Dans la dernière édition du classement annuel des plus grandes puissances militaires, le magazine américain US News & World Report attribue ainsi la première place au Maroc parmi les pays maghrébins, devançant la Tunisie, l’Algérie, la Libye et la Mauritanie. L’indice, qui évalue plusieurs axes — dont la force militaire, le budget consacré à la défense, les alliances internationales, l’influence économique, l’influence politique et le leadership —, sélectionne les 80 pays qui « dominent constamment les gros titres de l’actualité, préoccupent les décideurs politiques et façonnent les modèles économiques mondiaux ».

De fait, le Maroc est « devenu une véritable puissance, la porte de l’Afrique et un nouveau territoire de croissance convoité par les économies mondiales », selon la présidente de la confédération générale des entreprises du Maroc (CGEM), Miriem Bensaleh Chaqroun. Le Royaume s’impose ainsi comme la cinquième puissance économique africaine, selon le dernier classement de la Banque mondiale. Et, parmi les cinq premiers pays du continent, il est le seul dont le PIB n’a cessé de croître, culminant à 118,72 milliards de dollars en 2019.

Au contraire de pays comme l’Angola, l’Algérie ou le Nigeria, dont la crise sanitaire a souligné la dépendance vis-à-vis des produits pétroliers, le Maroc peut s’appuyer sur une économie diversifiée, le pays s’étant au cours des dernières années tourné vers des secteurs comme l’automobile, l’offshore ou l’aéronautique, tout en consolidant son leadership en matière de tourisme ou de services bancaires.

Les dangers de la brèche de Guerguerate pour la région

Une puissance régionale comme le Maroc peut-elle tolérer qu’une organisation paramilitaire s’accapare une zone stratégique placée sous son contrôle ? Le Royaume a répondu par la négative, et ce alors que depuis le 20 octobre une soixantaine de membres du Polisario, un groupe séparatiste dont l’origine remonte aux années 1970, occupait la zone-tampon de Guergerate, à l’extrémité du Sahara occidental. Il s’agit d’un territoire stratégique, car reliant par la route — goudronnée en 2016 par les autorités marocaines — le Maroc et la Mauritanie voisine. Par leur présence armée, les miliciens du Front Polisario empêchaient le passage des nombreux camions empruntant cette route, tout en facilitant celui des bandits et trafiquants en tout genre.

Autant d’« agissements inacceptables », pour le souverain marocain, Mohammed VI, qui dix jours après avoir demandé en vain l’aide des forces onusiennes présentes dans la région — la zone tampon de Guerguerate est, théoriquement, sous la responsabilité de la Minurso, l’opération de maintien de la paix sous égide des Nations Unies —, a décidé de faire intervenir les forces armées royales.

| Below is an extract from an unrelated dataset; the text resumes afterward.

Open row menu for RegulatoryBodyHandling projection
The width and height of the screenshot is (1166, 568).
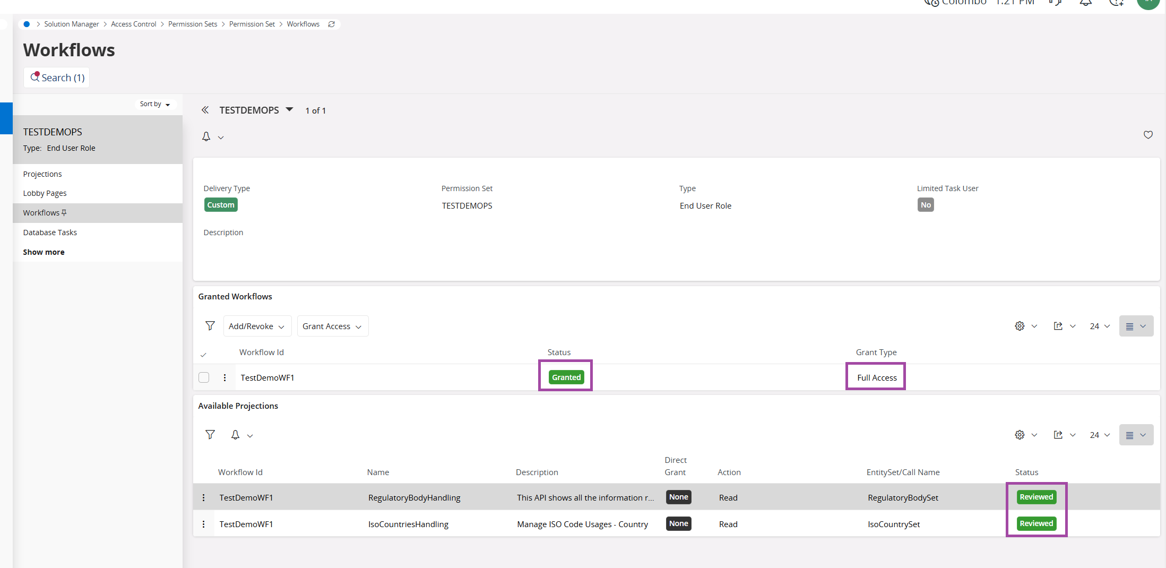click(x=203, y=497)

Le vendredi 13, les soldats marocains ont donc délogé, de manière pacifique — aucun coup de feu n’a été tiré à l’exception de tirs de sommation — les membres du Polisario, qui n’ont eu le temps que de mettre le feu à leur campement. Le Royaume « n’a eu d’autre choix que d’assumer ses responsabilités afin de mettre un terme à la situation de blocage et restaurer la libre circulation commerciale », a commenté la diplomatie marocaine, ajoutant que « le Polisario en assume seul l’entière responsabilité et les pleines conséquences ».

« Le Maroc reste ferme dans ses positions légitimes »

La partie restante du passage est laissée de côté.